View Named Registers

You can open a view to display and edit named registers.

Exception Simulation and Views

You can either trap or simulate exceptions. You can choose which exceptions to trap and which to simulate on an individual basis. Exceptions that are being simulated can be triggered either by a condition that occurs in your program (eg. address error or trap) or from a tree view that displays the exception being simulated.

State Capture

The state capture facility allows you to store the complete internal state of the simulated microcontroller. You can capture the internal state any number of times and select and view them at a later stage. When you select and view a captured state, all of the memory views are updated to show the captured state. You can fully restore a captured state. Then, when you next run the simulator it will start with all conditions, memory, cycle counters, program counter, etc restored to the values current at the moment you captured the state. You can use this feature to repeatedly run a small segment of your code.

Source Code Profiling

As the simulator runs your program, it can optionally capture information about the execution history. It can use this information to produce an execution profile of your source code. This will tell you how much time your program spent executing in the different parts of your code. The profile results are listed in a text window, sorted in accordance with your selected criteria. A double click on a listed item will take you to the relevant line of your source code.

Code and Data Coverage

The information captured during execution can also be used to provide a coverage analysis.

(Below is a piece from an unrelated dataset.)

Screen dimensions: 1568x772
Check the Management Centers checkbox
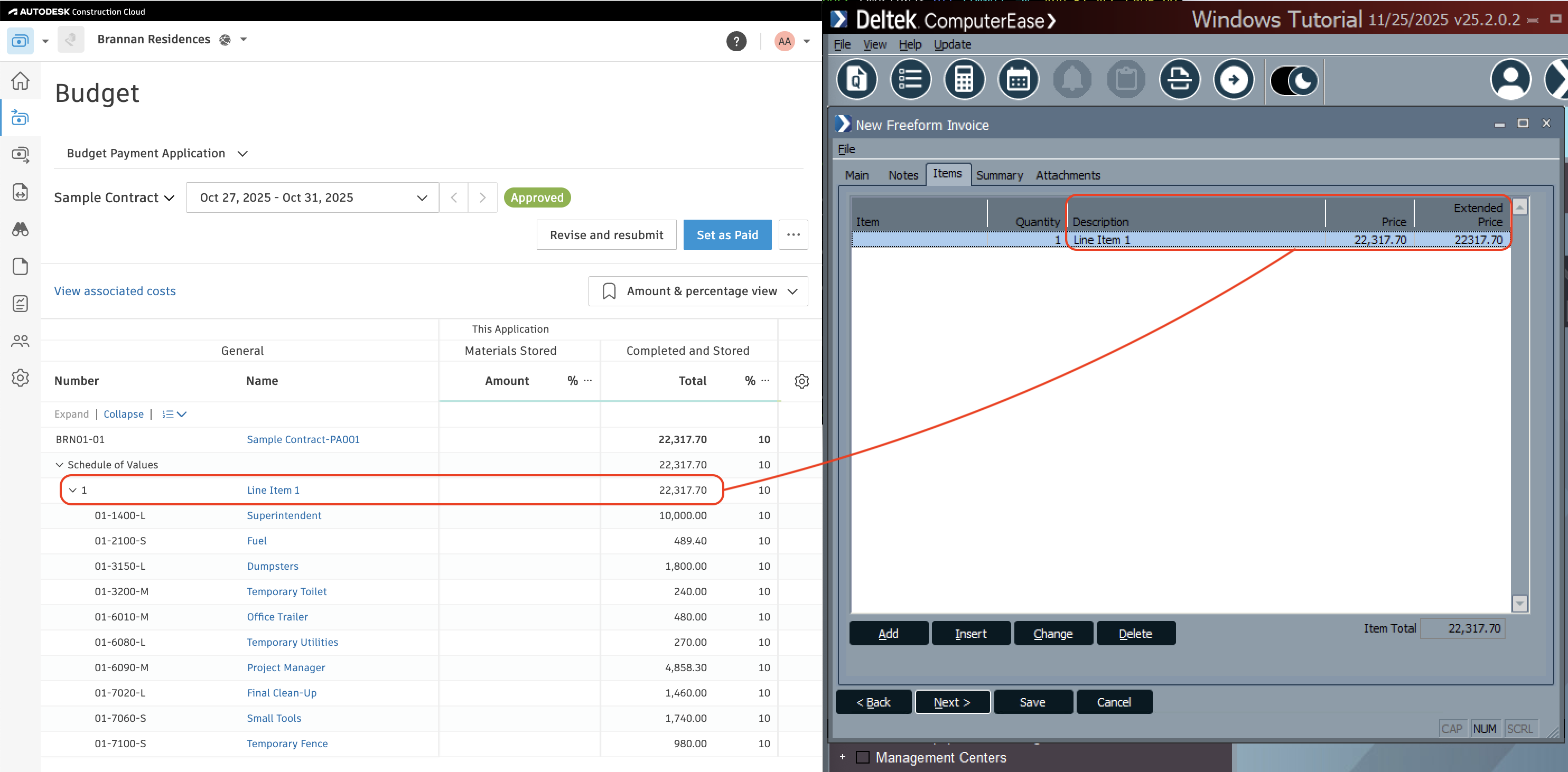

Code coverage will show you which parts of your code have been executed and which have not. Data coverage will show you which memory locations have been accessed during execution.

Multiple Cycle Counters

The status line contains three cycle counters. One of these displays the number of cycles executed since the start of the program, another displays the number cycles executed since the last command was issued (such as Step, Trace or Go). The third is a trip counter and displays the number of cycles executed since you last reset it to zero.

Memory

The simulator allocates memory in 64k blocks as required by your program. The maximum memory is therefore limited only by the amount of memory on your PC.

Program File Formats

The file formats supported for the 68000 program code are Motorola S-records, IEEE695, Intel hex. and Binary.

Availability

The 68000 Simulator is optionally available with the Crossware 680X0 C Compiler and Assembler.